WHO itself has been a major beneficiary of non-dues income from Member States. Its Regular Budget from dues is $495 million annually. Its Other Budget from special contributions via OECD/Gulf State countries, corporations and foundations is more than 3x its income from dues. A former Director-General of WHO expressed his growing anxiety for use of the Other Budget, saying: “these funds are usually earmarked, the choice of activities is determined by the donor and not by Member States”.

If WHO were to succeed in obtaining the necessary funds for PIP, either the funds would reside in its Other Budget or WHO would have authorities to use them wherever in the UN system they would be placed as an escrow account in the event of a pandemic.

An account of this magnetite is a sterile use of capital for one potential disease, most especially when there is a virtual pandemic of NCDs in the developing world. The IMHE report stated that only 0.12% of development health aid was dedicated to NCDs.

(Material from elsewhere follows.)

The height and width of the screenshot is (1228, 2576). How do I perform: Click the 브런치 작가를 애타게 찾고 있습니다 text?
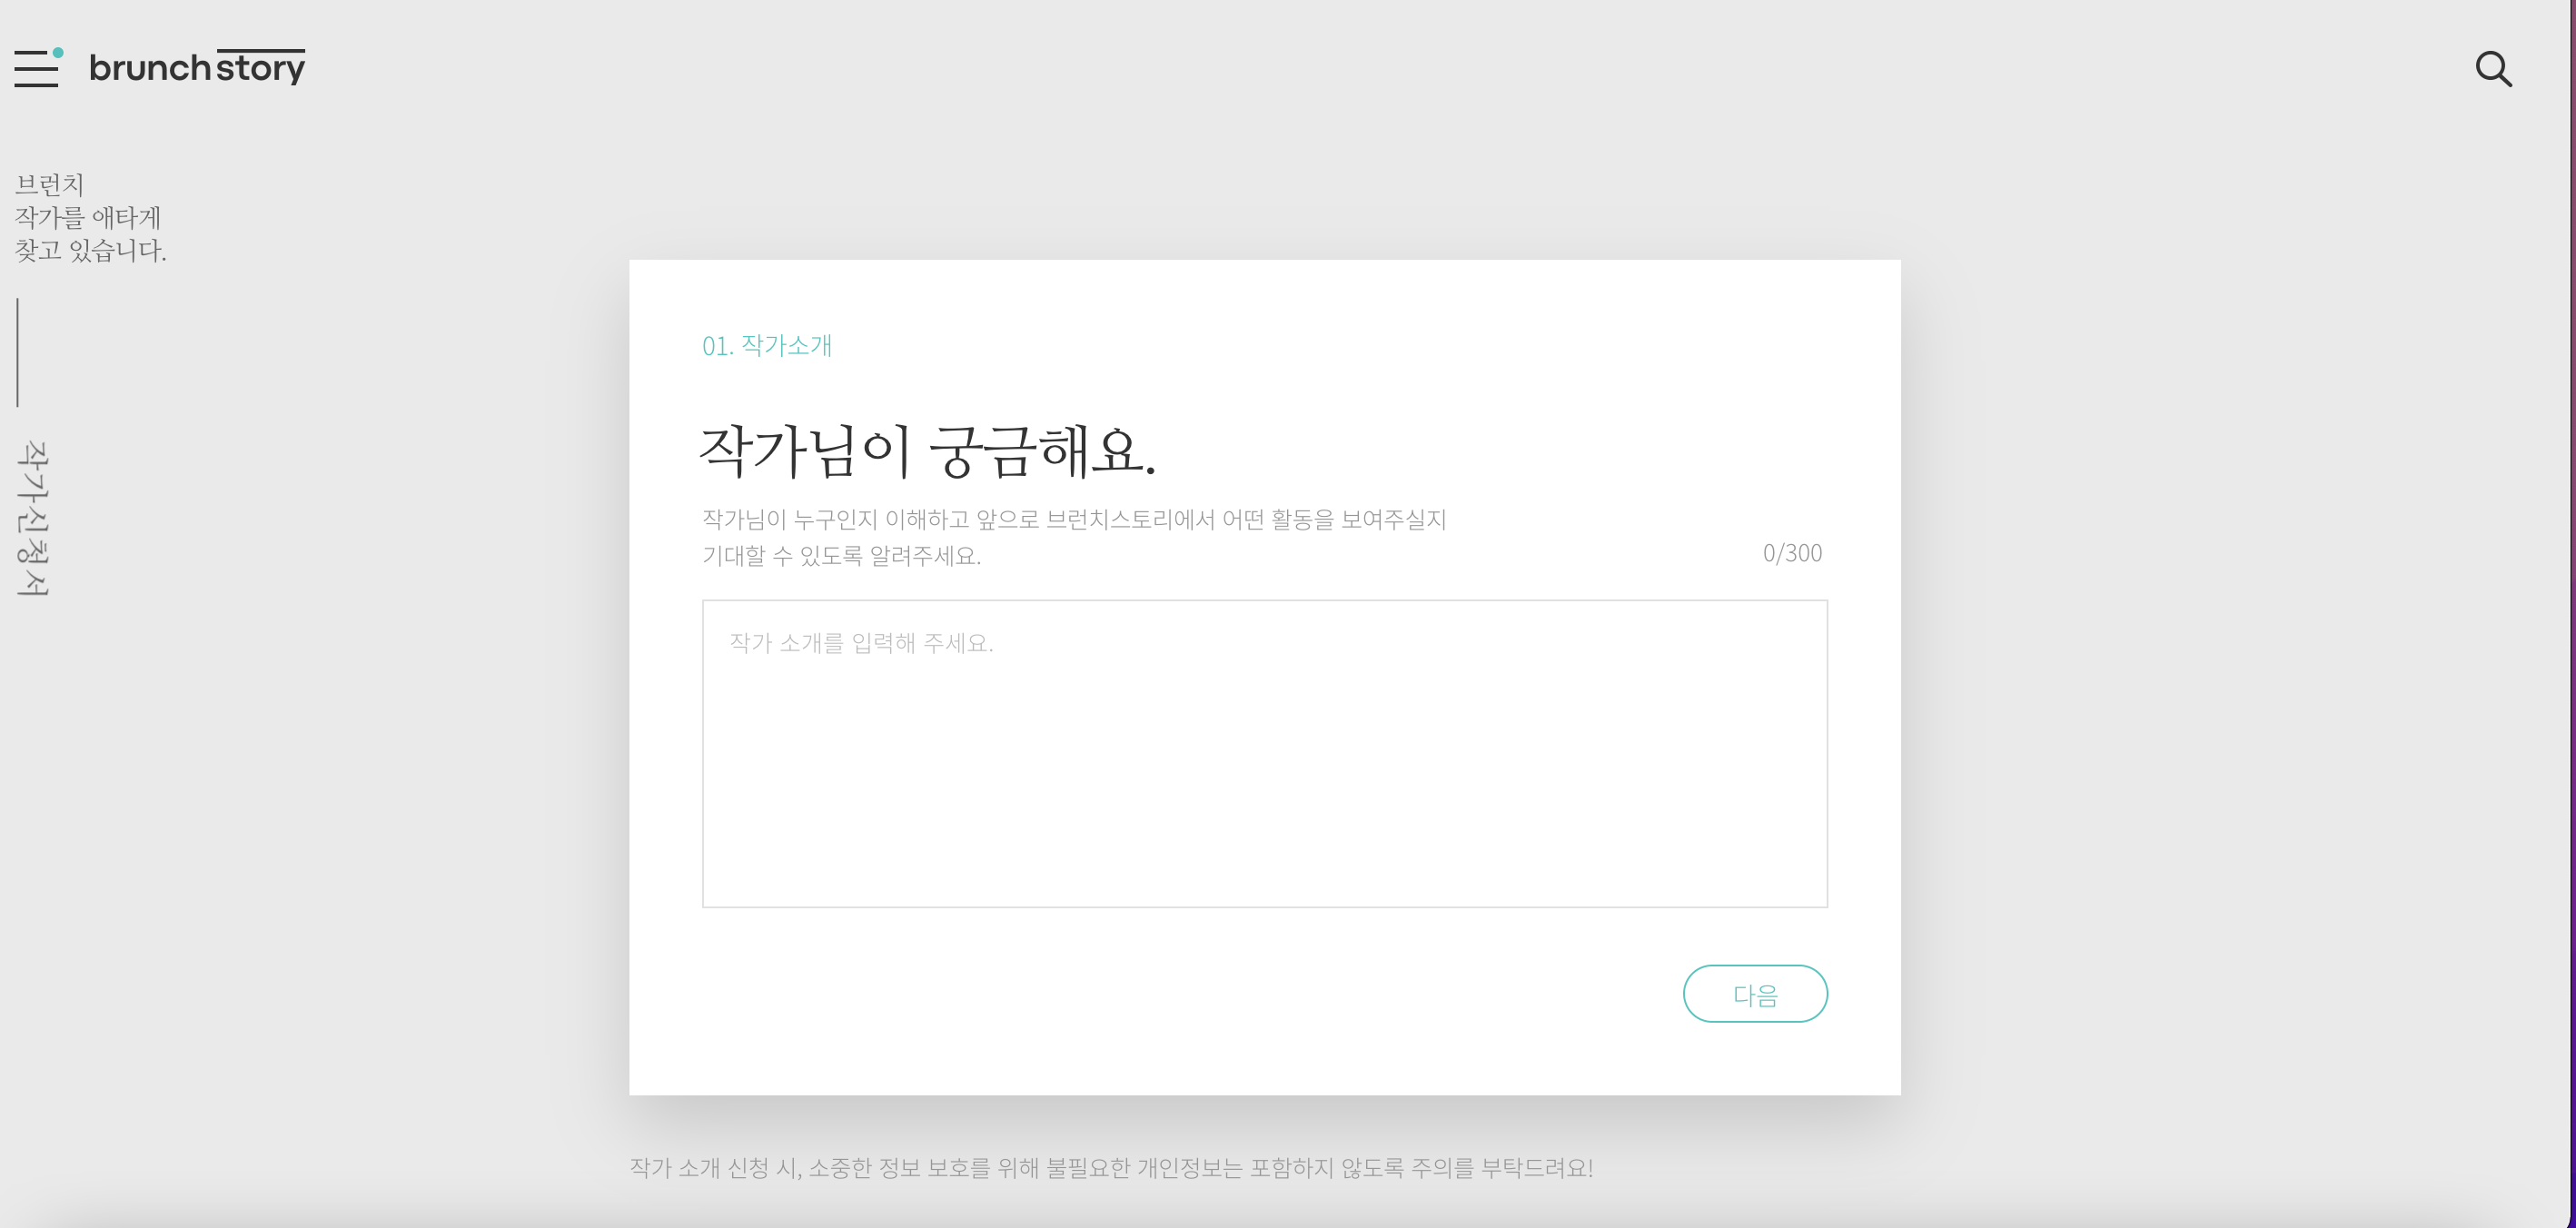click(x=89, y=217)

If 1000 people a day died of Avian flu, an epidemic of major proportions would be declared and the entire global health community would be mobilized against it. Yet, cancer claims 20x that many lives daily, enough to fill five fully loaded 747s crashing into the sea. Often they die in prolonged and agonizing pain, which can be palliated inexpensively. But leadership in the global health community does nothing about this, save propose an extraterritorial taxing system.

Meanwhile, the emergence of NCDs in the developing world continues apace, an inevitable consequence of their populations having passed through the demographic and into the epidemiological transition. WHO may remain confident in its denial of this transition, yet ministries of finance are slowly coming to the grim realization that their frail economies face a tsunami of unfunded liabilities due to unaddressed NCDs.

PIP may seem a minor inconvenience for industry and developed countries to fund through an involuntary subscription fee. It is, though, a gateway through which WHO can cite precedence for being granted a status as an extraterritorial tax authority to fund Universal Coverage of NCDs.